General Lute made it clear that the White House would be flying solo on this question when he said “We don’t anticipate now that these negotiations will lead to a formal treaty which would then bring to formal negotiations or formal inputs from the Congress.”

 

I don’t think we can dispute General Lute’s view that the President certainly has the authority to enter into an executive agreement with the Government of Iraq. Certainly such agreements are a commonly used tool of U.S. diplomacy. And such agreements are not ordinarily subject to Congressional approval unless there are U.S. domestic laws that need to be amended in order for our nation to comply with the agreement. No the issue isn’t a question of legal authority, it’s a question of political wisdom and sustainability. And I think the President’s preferred course, as expressed by General Lute, is profoundly unwise and unsustainable.

 

Americans in vast numbers want our troops to come home.
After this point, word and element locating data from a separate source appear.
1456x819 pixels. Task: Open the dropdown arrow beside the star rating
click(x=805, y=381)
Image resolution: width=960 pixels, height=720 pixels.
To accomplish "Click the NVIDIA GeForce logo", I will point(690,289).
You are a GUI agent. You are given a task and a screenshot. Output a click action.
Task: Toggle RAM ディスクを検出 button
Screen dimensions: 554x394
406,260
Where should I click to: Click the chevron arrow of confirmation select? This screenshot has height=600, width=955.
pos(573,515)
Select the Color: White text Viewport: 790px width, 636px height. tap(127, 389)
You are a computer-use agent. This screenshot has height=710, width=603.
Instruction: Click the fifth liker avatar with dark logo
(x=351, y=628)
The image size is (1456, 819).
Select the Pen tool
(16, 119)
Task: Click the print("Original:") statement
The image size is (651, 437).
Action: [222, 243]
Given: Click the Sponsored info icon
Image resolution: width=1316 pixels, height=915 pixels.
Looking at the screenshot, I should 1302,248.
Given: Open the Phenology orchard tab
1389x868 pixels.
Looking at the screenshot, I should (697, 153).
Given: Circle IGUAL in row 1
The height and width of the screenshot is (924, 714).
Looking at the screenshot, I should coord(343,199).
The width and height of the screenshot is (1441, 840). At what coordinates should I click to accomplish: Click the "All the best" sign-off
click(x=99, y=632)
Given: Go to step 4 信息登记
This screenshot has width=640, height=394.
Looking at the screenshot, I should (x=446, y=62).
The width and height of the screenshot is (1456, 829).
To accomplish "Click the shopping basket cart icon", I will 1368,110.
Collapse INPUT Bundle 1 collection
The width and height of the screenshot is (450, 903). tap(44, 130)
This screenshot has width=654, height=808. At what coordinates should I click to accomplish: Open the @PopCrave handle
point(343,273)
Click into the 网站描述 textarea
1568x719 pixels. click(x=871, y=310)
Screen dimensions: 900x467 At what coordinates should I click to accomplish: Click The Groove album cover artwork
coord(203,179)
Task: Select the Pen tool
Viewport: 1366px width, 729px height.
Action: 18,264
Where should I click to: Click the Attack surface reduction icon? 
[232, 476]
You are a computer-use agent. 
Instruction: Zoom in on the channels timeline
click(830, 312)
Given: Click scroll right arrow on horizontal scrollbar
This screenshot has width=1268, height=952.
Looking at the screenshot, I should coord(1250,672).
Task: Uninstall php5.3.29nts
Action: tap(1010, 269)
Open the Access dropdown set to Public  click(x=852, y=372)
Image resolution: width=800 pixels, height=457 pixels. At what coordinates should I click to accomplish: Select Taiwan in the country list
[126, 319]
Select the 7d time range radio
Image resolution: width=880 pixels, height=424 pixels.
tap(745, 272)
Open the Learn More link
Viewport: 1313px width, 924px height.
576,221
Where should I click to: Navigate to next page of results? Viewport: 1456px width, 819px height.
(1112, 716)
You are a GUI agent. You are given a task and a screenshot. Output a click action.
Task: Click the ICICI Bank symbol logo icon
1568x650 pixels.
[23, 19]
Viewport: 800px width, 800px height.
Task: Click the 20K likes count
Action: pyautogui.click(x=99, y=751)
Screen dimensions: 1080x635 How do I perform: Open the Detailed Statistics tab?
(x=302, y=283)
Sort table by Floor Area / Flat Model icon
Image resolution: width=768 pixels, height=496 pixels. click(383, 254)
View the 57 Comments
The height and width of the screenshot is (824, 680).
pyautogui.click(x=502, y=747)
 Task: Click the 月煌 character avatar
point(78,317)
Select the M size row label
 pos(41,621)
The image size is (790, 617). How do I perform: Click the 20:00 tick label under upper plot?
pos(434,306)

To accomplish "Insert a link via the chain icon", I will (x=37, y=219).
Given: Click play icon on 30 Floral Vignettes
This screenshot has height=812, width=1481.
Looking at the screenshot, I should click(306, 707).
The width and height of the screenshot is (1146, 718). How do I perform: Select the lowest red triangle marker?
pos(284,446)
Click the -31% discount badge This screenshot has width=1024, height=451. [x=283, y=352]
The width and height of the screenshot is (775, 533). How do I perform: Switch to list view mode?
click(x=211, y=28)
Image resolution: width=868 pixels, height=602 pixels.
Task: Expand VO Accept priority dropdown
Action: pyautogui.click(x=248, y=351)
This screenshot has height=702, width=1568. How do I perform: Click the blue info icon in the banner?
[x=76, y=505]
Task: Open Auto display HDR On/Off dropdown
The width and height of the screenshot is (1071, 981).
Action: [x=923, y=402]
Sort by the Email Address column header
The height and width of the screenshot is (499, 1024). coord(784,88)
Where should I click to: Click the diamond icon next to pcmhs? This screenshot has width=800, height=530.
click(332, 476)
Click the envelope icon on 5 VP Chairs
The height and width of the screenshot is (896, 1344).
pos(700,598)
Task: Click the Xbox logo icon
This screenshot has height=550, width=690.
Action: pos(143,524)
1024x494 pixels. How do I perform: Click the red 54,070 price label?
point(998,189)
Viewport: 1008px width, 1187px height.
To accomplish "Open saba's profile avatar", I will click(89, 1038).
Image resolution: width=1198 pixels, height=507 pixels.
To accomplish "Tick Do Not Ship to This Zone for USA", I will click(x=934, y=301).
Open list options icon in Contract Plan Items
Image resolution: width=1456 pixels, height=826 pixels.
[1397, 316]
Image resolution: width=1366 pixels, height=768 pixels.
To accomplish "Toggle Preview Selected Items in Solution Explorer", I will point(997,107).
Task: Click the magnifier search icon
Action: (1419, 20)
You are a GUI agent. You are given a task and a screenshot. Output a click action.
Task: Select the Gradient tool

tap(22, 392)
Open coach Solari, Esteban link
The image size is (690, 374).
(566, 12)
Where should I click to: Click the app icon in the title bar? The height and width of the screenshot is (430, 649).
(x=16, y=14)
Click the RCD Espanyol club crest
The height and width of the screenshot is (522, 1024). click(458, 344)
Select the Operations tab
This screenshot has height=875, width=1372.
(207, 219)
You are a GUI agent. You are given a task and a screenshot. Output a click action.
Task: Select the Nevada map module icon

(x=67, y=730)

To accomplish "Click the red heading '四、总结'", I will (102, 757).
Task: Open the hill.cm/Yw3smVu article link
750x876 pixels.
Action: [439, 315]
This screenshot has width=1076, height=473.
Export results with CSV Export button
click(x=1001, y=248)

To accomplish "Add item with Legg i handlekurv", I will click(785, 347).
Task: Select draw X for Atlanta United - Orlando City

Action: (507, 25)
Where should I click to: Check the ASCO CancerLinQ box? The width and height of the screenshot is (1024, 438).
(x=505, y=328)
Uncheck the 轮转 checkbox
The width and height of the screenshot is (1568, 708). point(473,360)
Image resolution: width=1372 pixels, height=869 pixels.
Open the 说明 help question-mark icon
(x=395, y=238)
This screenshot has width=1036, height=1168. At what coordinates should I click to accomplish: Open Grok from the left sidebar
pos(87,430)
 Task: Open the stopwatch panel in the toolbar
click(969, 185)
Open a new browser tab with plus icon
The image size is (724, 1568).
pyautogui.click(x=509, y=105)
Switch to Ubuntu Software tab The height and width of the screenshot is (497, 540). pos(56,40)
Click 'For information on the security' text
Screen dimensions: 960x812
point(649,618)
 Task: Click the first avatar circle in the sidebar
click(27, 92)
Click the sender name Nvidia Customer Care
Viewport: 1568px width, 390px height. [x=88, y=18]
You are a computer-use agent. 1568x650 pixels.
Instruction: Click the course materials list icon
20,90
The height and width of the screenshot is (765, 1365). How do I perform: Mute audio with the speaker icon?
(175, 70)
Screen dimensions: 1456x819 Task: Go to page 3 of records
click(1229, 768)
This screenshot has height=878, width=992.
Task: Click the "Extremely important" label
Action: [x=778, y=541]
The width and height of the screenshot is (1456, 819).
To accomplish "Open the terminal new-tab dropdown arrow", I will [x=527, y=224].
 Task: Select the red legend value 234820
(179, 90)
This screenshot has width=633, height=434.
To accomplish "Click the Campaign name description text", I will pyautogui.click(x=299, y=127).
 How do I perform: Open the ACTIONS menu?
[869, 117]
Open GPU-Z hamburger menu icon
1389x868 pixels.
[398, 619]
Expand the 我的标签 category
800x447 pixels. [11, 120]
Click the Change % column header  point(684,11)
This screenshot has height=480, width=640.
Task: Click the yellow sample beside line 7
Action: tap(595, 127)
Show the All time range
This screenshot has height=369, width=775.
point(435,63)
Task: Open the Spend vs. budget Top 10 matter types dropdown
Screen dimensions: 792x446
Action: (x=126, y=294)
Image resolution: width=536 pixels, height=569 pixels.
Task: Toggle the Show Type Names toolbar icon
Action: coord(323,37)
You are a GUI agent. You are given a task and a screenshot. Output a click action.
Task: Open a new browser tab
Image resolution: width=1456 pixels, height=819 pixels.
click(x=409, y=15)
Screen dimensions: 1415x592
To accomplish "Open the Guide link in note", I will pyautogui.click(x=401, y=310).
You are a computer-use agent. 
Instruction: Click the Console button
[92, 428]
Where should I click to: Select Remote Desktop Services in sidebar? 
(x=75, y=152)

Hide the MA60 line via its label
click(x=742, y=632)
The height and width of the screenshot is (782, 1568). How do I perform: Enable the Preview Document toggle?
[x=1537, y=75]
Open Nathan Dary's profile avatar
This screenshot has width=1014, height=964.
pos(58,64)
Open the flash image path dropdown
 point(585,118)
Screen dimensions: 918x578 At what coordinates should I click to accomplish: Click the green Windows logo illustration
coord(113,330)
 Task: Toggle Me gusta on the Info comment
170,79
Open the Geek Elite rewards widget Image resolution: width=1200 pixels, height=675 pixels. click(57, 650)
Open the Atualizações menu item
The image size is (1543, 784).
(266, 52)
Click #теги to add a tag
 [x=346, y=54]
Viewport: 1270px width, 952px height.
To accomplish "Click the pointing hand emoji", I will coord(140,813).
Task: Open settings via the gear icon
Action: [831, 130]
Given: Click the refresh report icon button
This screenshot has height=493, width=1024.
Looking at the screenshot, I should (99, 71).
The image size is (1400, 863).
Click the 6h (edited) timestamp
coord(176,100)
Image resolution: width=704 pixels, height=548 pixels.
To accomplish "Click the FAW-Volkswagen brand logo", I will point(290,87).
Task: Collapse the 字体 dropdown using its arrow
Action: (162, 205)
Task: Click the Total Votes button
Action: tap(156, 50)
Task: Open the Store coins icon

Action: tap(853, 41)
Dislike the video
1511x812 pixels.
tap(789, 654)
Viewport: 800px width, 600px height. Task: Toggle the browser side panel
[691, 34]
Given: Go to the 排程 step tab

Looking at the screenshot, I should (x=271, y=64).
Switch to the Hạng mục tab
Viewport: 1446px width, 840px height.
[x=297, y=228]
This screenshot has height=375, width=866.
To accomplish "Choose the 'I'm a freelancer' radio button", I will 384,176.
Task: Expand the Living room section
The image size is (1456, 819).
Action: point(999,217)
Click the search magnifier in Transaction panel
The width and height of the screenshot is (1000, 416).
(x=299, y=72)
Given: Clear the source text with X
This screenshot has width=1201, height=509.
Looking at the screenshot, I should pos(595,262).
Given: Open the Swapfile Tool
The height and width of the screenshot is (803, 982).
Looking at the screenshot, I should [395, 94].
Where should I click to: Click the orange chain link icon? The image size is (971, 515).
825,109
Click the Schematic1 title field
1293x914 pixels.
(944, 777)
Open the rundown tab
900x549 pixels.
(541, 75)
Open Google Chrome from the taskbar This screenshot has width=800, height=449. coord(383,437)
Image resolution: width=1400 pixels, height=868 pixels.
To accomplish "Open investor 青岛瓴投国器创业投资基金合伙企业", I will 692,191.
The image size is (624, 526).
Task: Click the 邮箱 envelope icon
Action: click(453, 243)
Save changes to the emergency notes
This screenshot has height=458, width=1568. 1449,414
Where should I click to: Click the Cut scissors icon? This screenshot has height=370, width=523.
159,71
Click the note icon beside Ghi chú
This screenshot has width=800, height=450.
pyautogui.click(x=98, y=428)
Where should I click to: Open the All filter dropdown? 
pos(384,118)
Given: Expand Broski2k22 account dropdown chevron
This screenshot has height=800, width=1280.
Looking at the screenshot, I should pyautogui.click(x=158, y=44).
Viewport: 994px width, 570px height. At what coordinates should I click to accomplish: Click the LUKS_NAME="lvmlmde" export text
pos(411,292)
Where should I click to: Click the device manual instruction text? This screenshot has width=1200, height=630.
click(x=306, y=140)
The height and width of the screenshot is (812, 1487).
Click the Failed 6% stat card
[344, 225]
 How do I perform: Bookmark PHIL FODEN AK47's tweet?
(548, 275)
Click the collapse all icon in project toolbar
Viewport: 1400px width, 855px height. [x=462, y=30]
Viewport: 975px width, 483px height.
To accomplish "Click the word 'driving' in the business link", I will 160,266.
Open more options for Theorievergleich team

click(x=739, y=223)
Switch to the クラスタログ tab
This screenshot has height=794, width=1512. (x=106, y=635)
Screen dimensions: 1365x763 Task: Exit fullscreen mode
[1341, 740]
They are no longer certain, if they ever where, what we are fighting for. But I also think that most Americans, if you asked them, would agree that even after the U.S. withdraws its forces from Iraq, we will still need a framework for our relations with Iraq from that point forward and I think they would also agree that a President with less than 12 months left in his term shouldn’t be the sole arbiter of what that future relationship looks like. It is precisely because a long-term security agreement would be controversial that the President should involve the Congress in the deliberations that shape such an agreement. It’s my understanding that State Department regulations even call for consultations with Congress and that in deciding what form an international agreement should take the Department must expressly consider “the preference of the Congress as to a particular type of agreement.”

 

The concern held by many of us in the Congress is that the declaration of principles signed last November is so vague that it could cover anything from consulting with the government of Iraq about threats it faces to actually deploying U.S. troops to help Iraq defend it self. If all we’re really talking about is consultation with Iraq’s government in the face of a threat then maybe an executive agreement is OK. But if the President intends to indefinitely commit U.S. troops to defend Iraq against future threats, then I believe approval by the Congress of any such agreement is required.  Indeed, the American people would accept nothing less.

 

So I call on the President to reject General Lute’s proposed course and to instead instruct the State Department to consult with the relevant committees in Congress over the shape of our future relations with Iraq and what the exact nature of any future commitments will be. Trying to build a democracy in Iraq by ignoring the democratic process at home is ironic, and certainly in keeping with the habits of the President to date. But most of all, it is foolish, short-sighted and perilous. It should not be done and I suspect there could be and would be serious consequences if it is attempted.”